Standard advice is don't change multiple variables at once.  Keep recipe the same, work on shaping.  Once you get a handle on the shaping, then you can play with the recipe.  Your problem is definitely not hydration--I've seen beautifully shaped loaves at hydration percentages above and below what you presently have.  One tip for practicing shaping:  make 3/4 four small loaves instead of one larger one.  You get 3/4 x the practice from the same size batch.

love's picture
love

Hi,

Far as I can tell, all your issues are happening because your dough is too slack.

Here are some things I've discovered about building strength into the dough that The Big Bread Writers won't tell you. These are things which have helped me a great deal, that have taken me hundreds of loaves' worth of trial and error to figure out. 

  • When you do your folds, keep folding until the dough starts to tighten up. Don't just do 4 or whatever the recipe says, there should be a noticeable change in texture.
  • Also when folding, Put your arm into it! Some bread people are all uptight about being super gentle with the dough. This is true but it's easy to misinterpret. You do in fact want to give it a real PULL. Not so much that it tears but it should be a good stretch. This is why it's called "Stretch and Fold." The strength of the dough comes from the strength of your arm. 6 sets of Stretch+folds is a huge amount. If you are S+Fing it right, you should be able to get great crumb with even 1 or 2 sets.
  • And it's the same when you're shaping. Obviously you want to preserve the bubbles but you don't have to treat it like a delicate butterfly. Delicately, but firmly. The closest thing I can think of is it's like putting a diaper on a baby.

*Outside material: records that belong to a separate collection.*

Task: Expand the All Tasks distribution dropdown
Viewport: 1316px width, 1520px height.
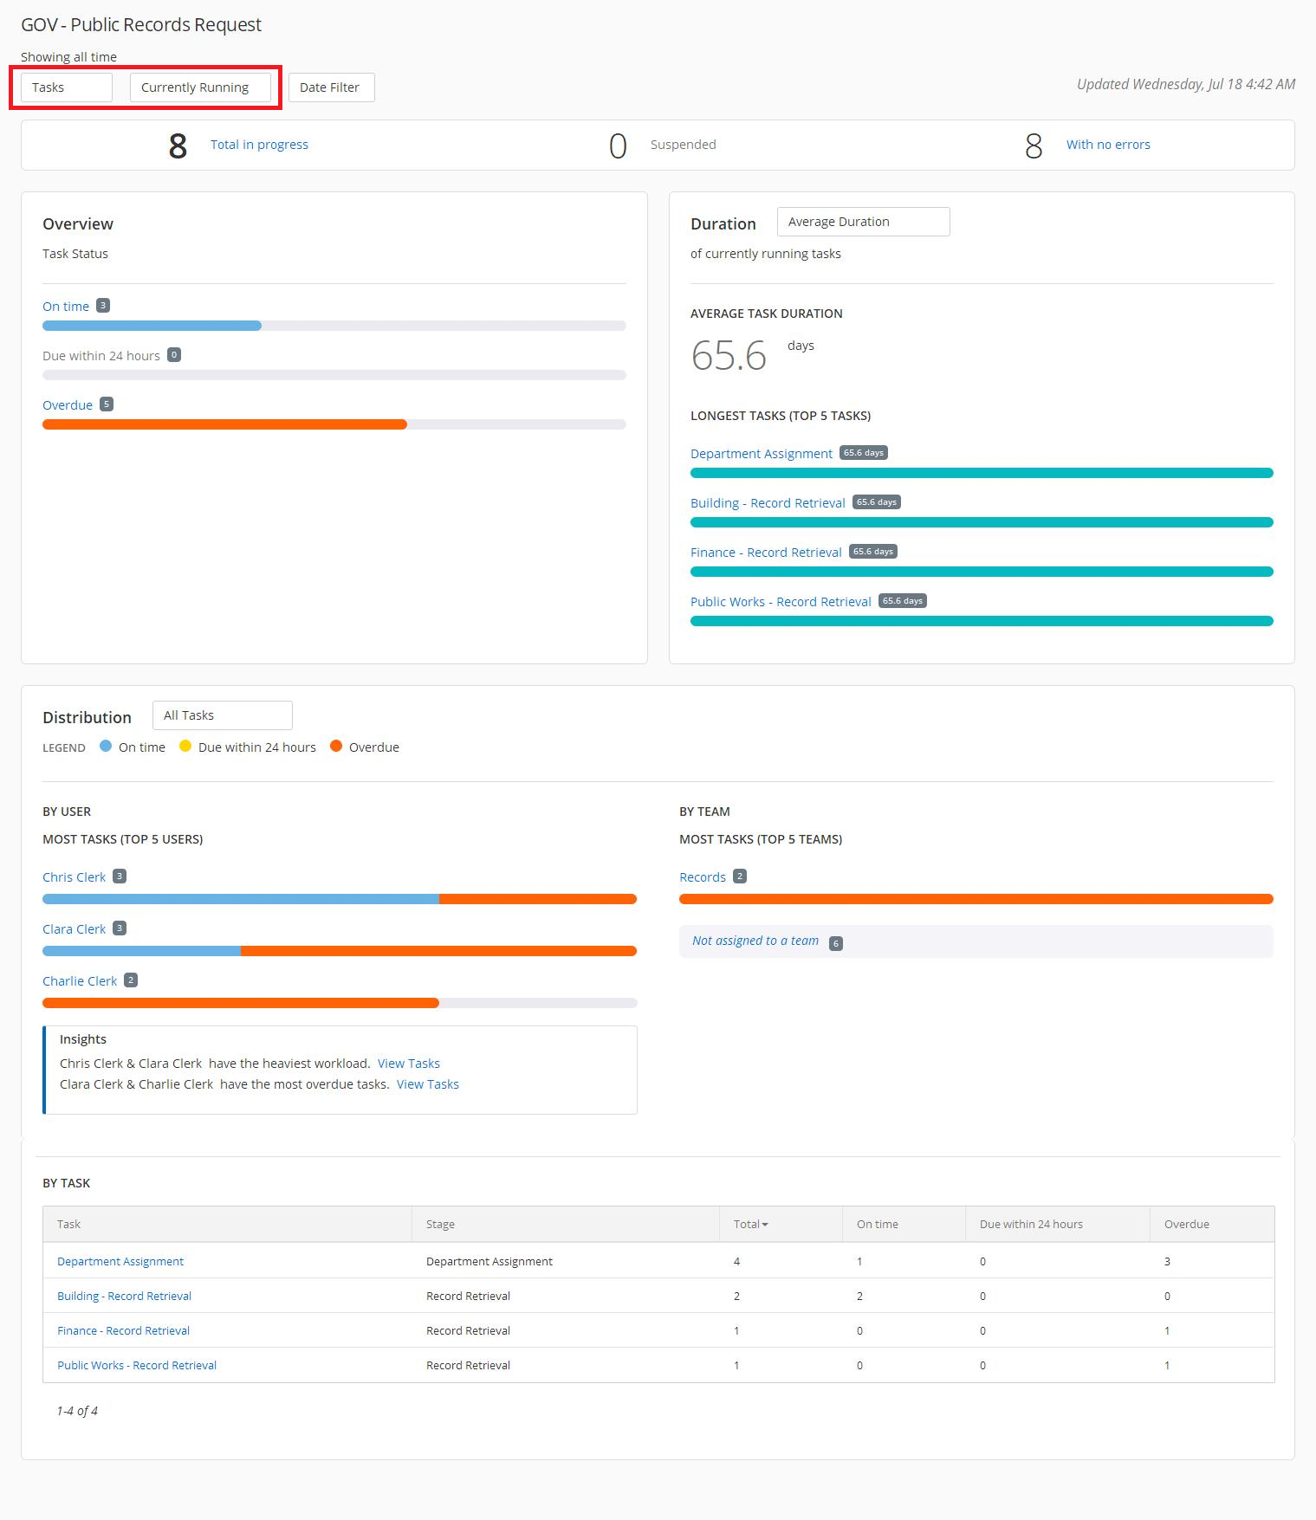Action: [222, 715]
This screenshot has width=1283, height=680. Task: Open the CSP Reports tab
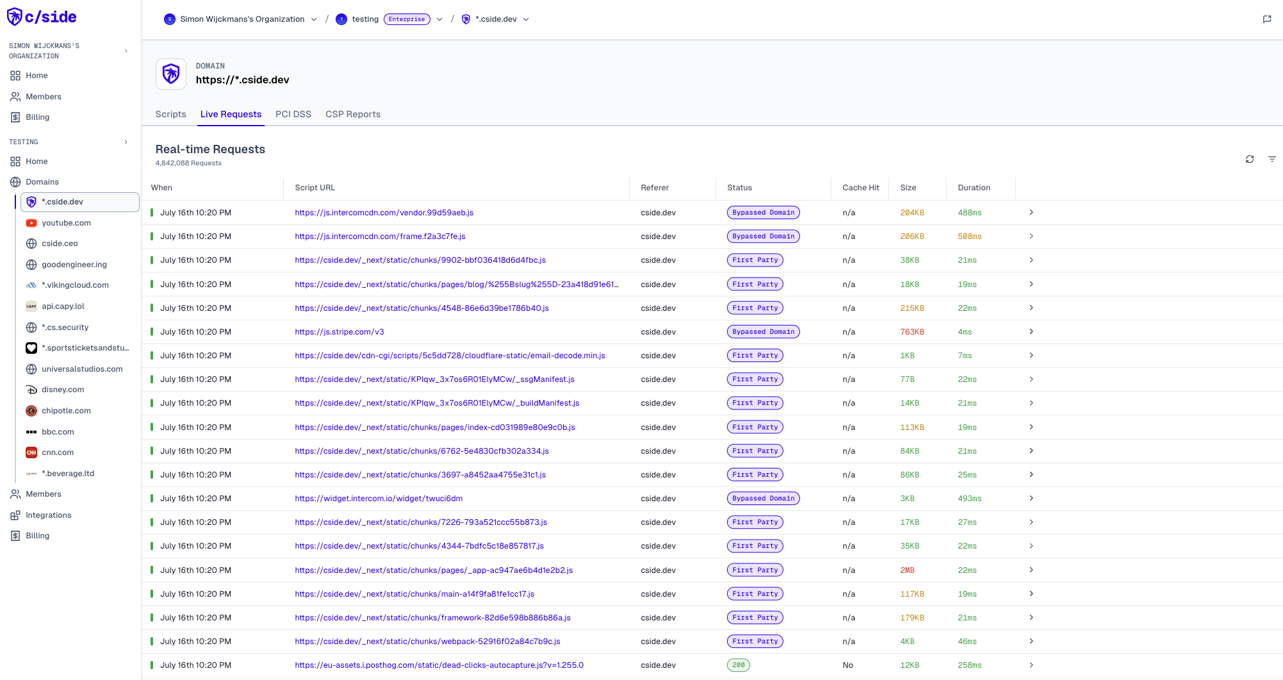352,114

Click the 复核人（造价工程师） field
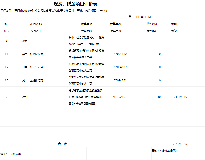165,151
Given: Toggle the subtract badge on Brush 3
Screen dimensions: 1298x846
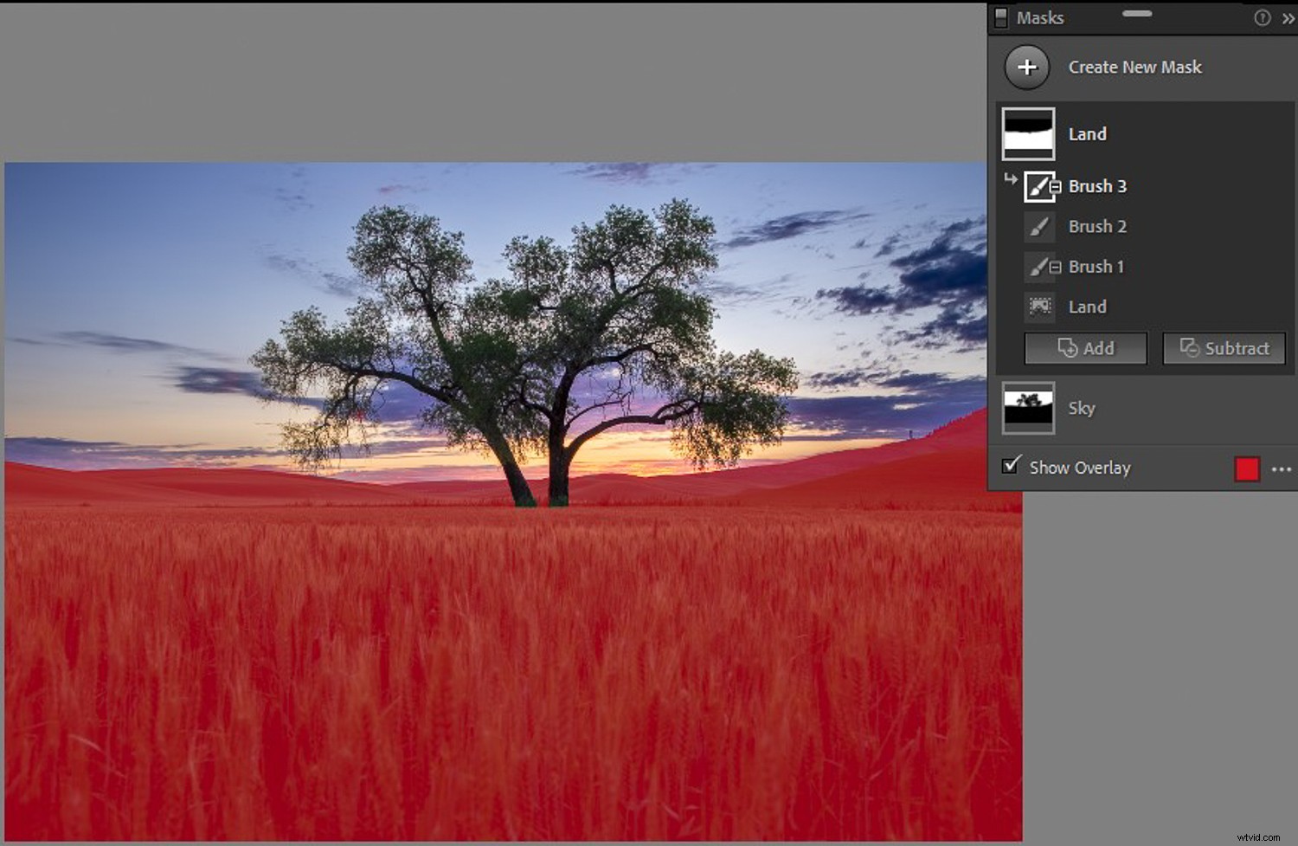Looking at the screenshot, I should coord(1055,187).
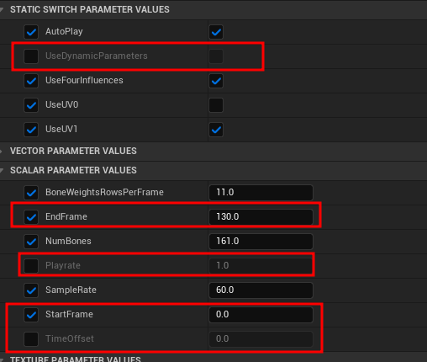Click the StartFrame value field
The image size is (427, 362).
261,315
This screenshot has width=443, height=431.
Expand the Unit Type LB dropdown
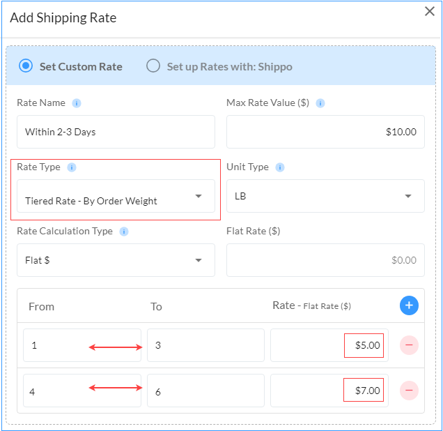325,196
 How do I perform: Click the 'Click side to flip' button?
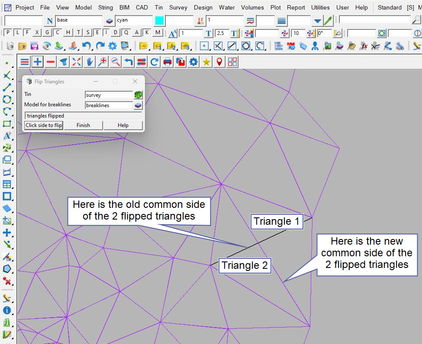44,125
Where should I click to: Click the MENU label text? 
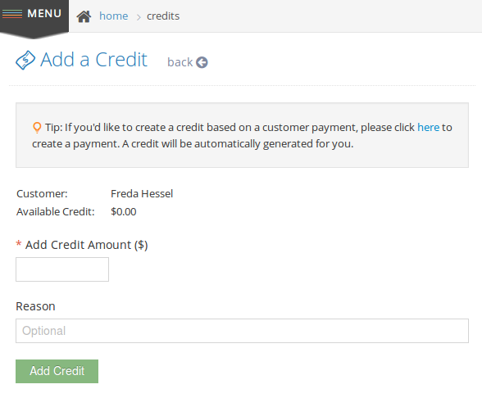point(44,13)
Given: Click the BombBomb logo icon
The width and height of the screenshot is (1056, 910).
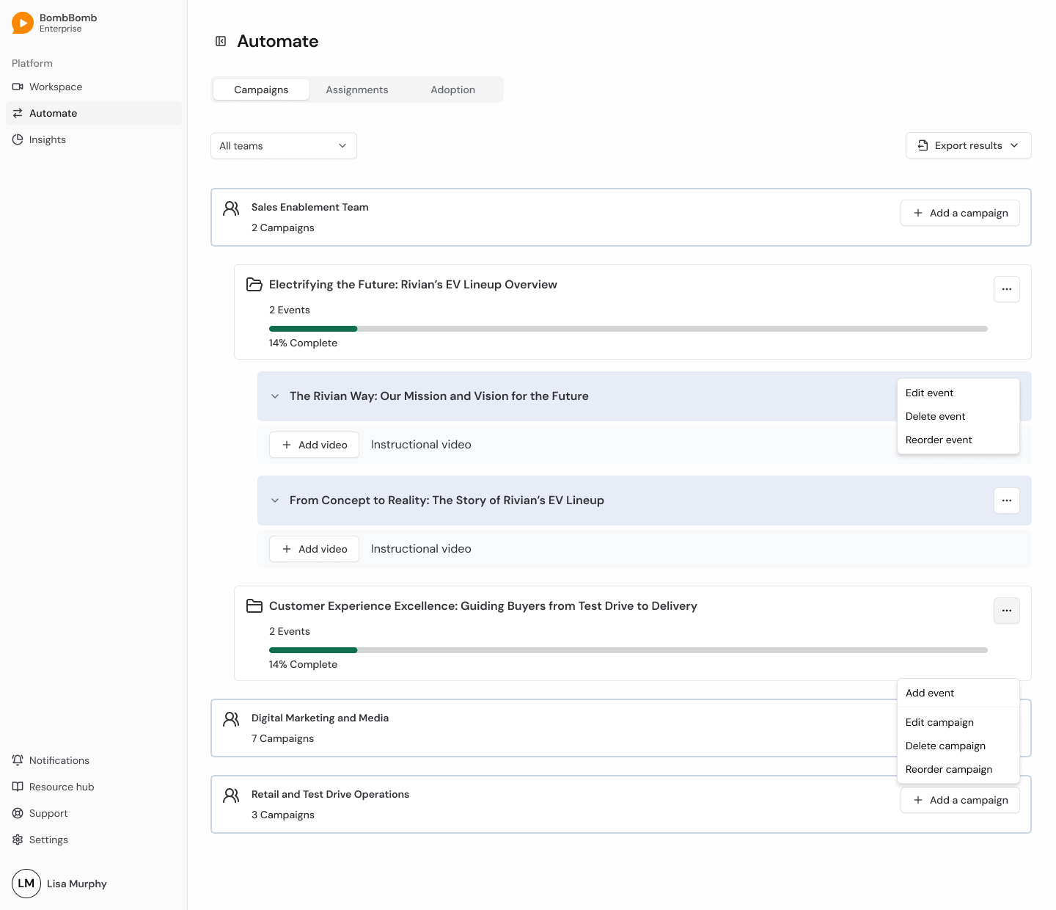Looking at the screenshot, I should click(23, 23).
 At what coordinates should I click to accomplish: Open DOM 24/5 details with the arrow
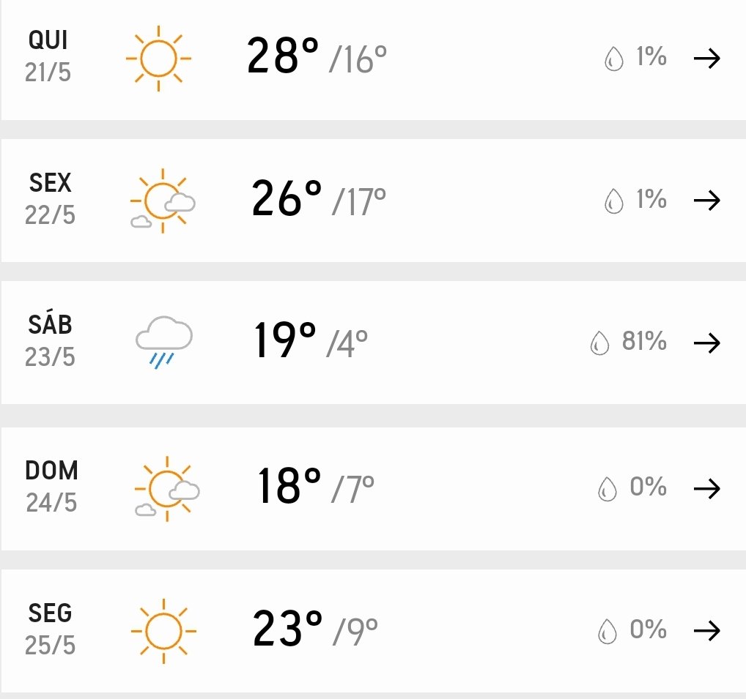click(706, 488)
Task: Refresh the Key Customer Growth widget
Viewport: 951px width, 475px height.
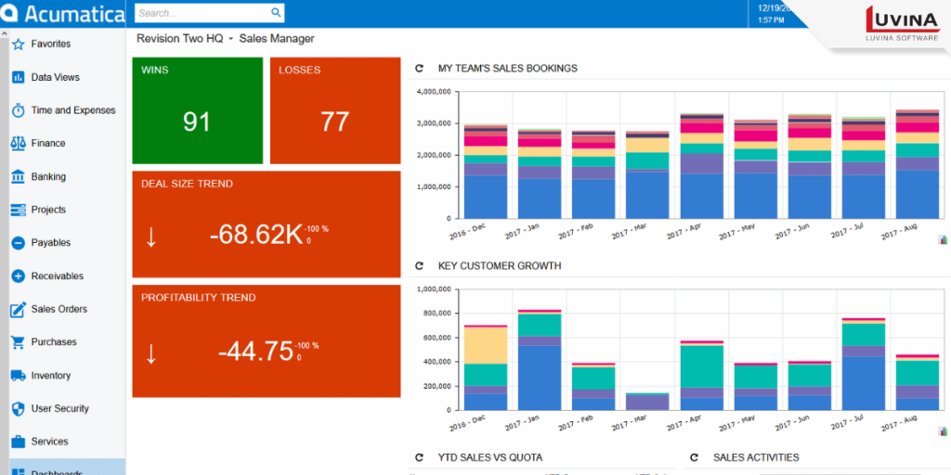Action: pos(419,266)
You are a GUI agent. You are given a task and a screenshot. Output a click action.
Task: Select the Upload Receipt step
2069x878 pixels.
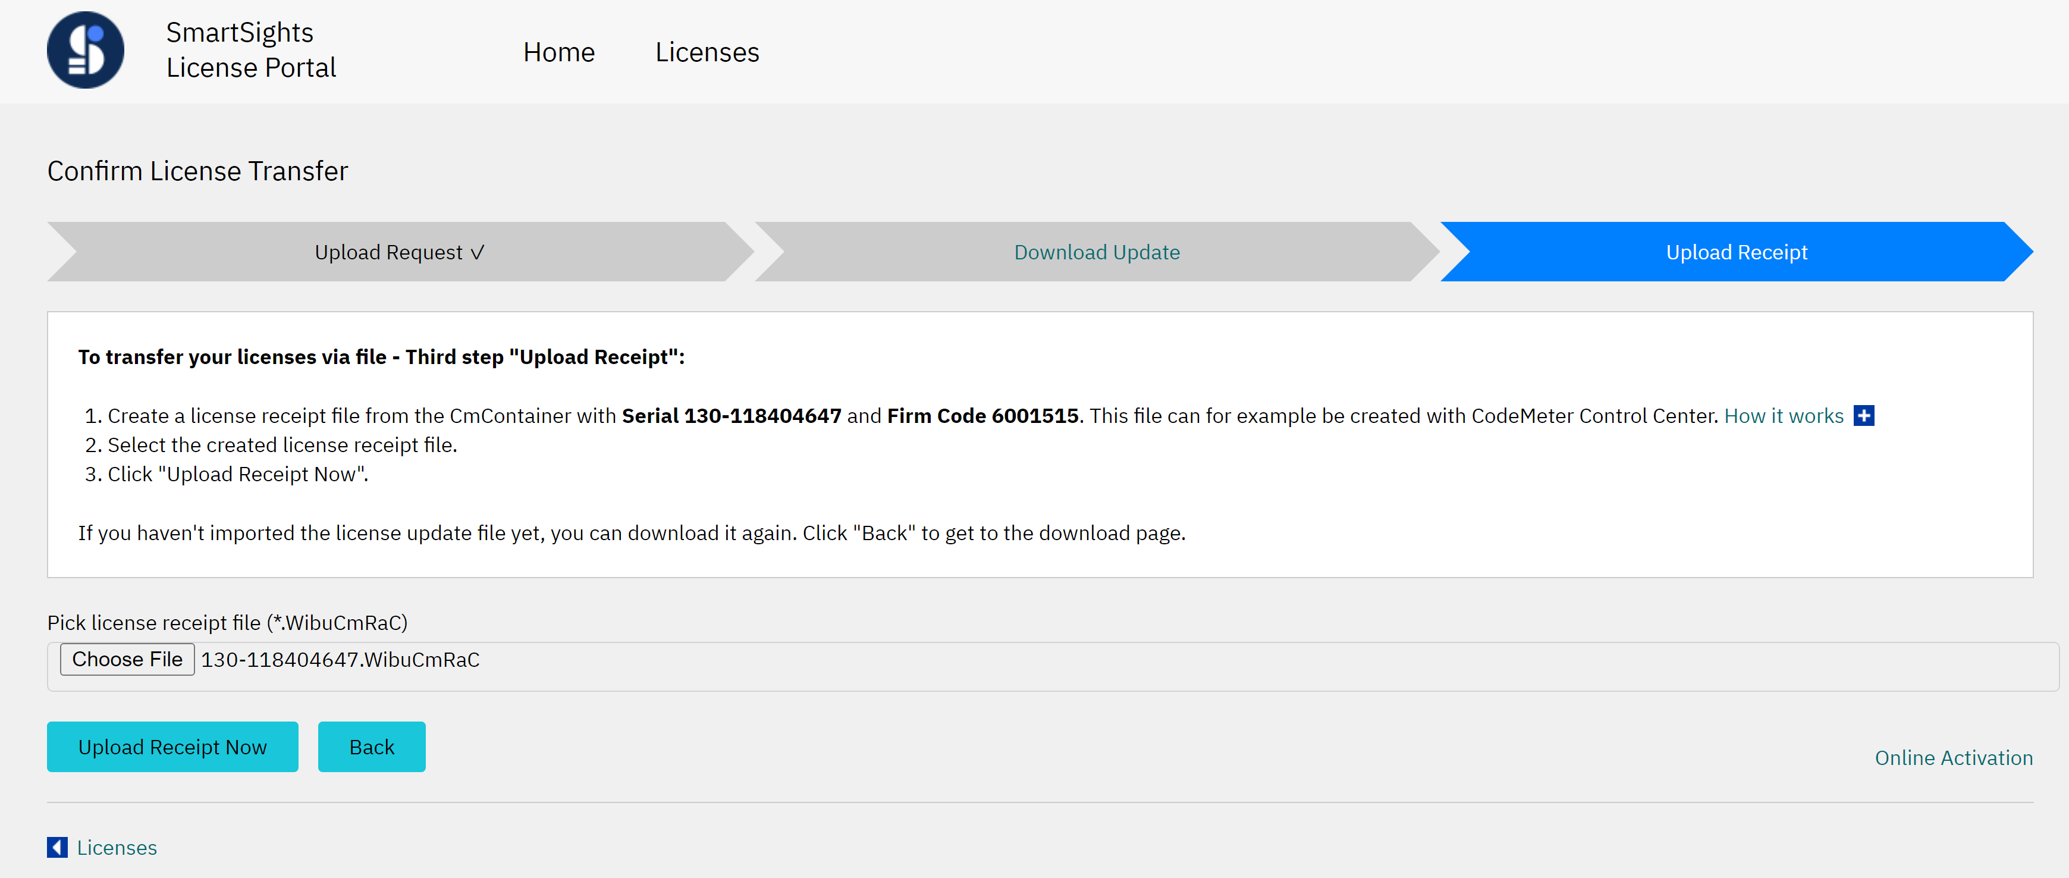tap(1736, 252)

You don't want to hurt the baby, but you want to get the diaper on there tightly enough that it won't just fall off.
  • Oh, and also when shaping. If there's too much flour on it, your shaped loaf will not stick together. Minimize the amount of flour you use as much as possible during shaping.
  • As the other posters mentioned, practice and iterate, sometimes tips won't help you, you just have to make enough mistakes until you have an Aha moment about something.